More records were broken, but the artistry was shot: ‘Scream’ with Janet Jackson is apparently the most expensive video of all time but who can remember the tune? ‘Black And White’ was awkward at the time given the rumours of skin-bleaching, though it now looks as though Jackson suffered from vitiligo, a further blot of shame on the gutter press. The album was called Dangerous, which again looked try hard at the time and with hindsight could be regarded as the double bluff of a predator hiding in plain sight. HIStory tried to reclaim Jackson’s place at the top table after so much bad publicity but lacked the charm of past endeavours; Invincible in 2001 featured persecuted, passive aggressive songs like ‘Privacy’, with the highlight being a second-hand rap by the late Notorious B.I.G. lifted from an old track by Shaquille O’Neal. Farce seemed to follow Jackson wherever he went after the allegations, be it down the Thames as a 50ft statue, or a gaudy one outside Craven Cottage, or at the BRITS, where ‘Earth Song’ is best remembered starring Jarvis Cocker’s billowing buttocks. Then there was MJ’s final no.1, ‘You Are Not Alone’, written by that other Pied Piper of pop, R. Kelly.

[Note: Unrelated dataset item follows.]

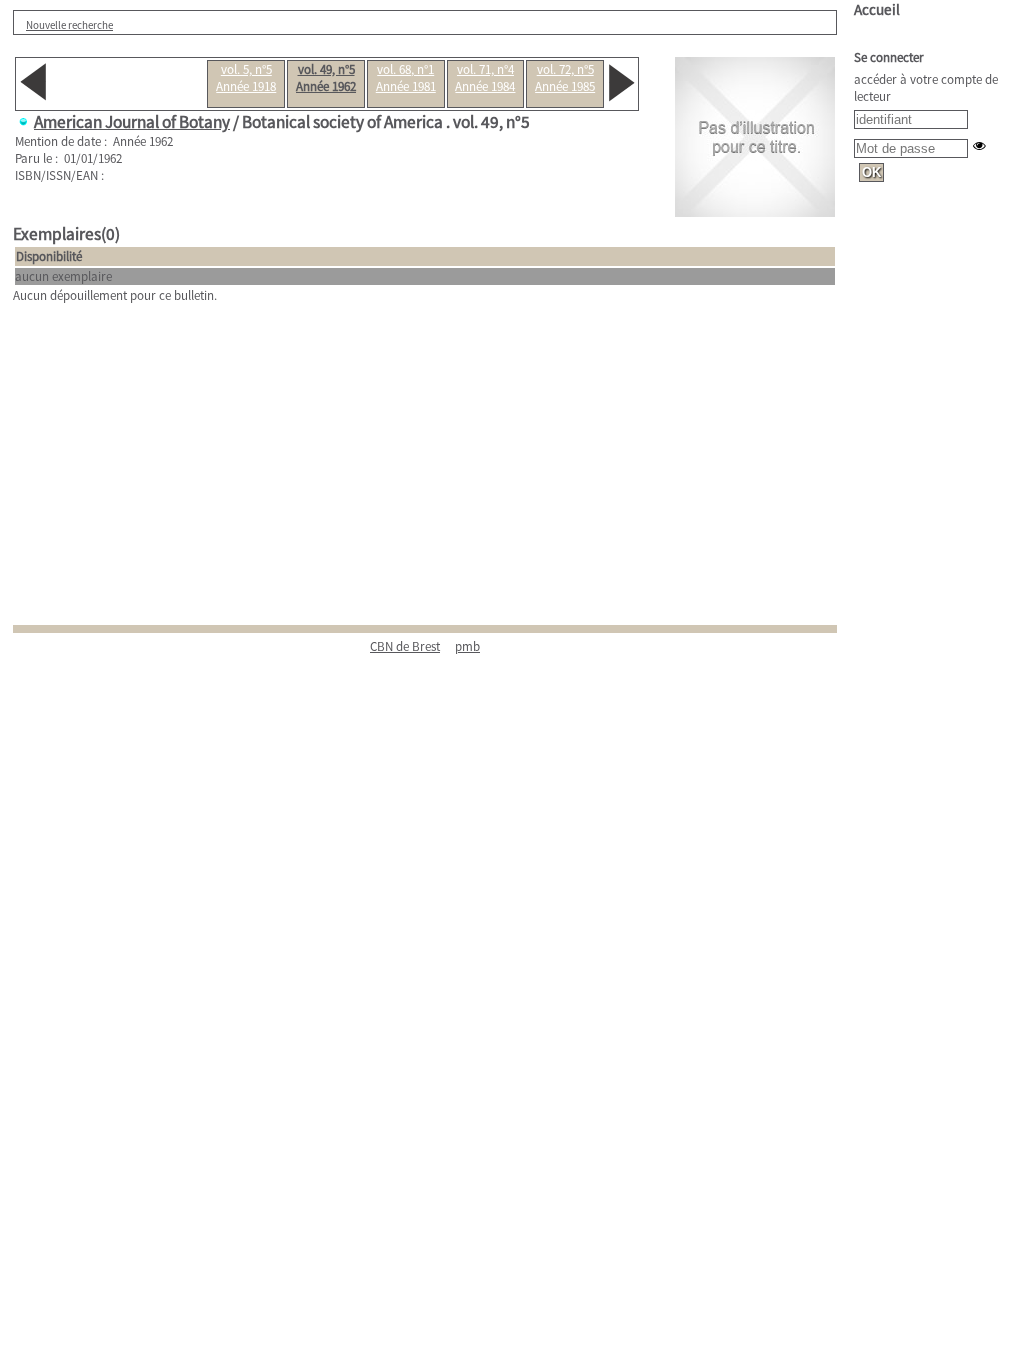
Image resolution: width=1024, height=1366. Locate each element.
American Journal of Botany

Perhaps the biggest surprise of all isn’t that Jackson’s star has continued to burn bright, even after such damaging allegations, but that he’s maintained such a presence despite only releasing one truly great record. Michael’s reputation might be done for, but the devaluation of his stock may just be beginning. Cancel Michael Jackson for all I care, but I’ll be hanging onto my copy of Off The Wall and listening to it sporadically without a shred of remorse.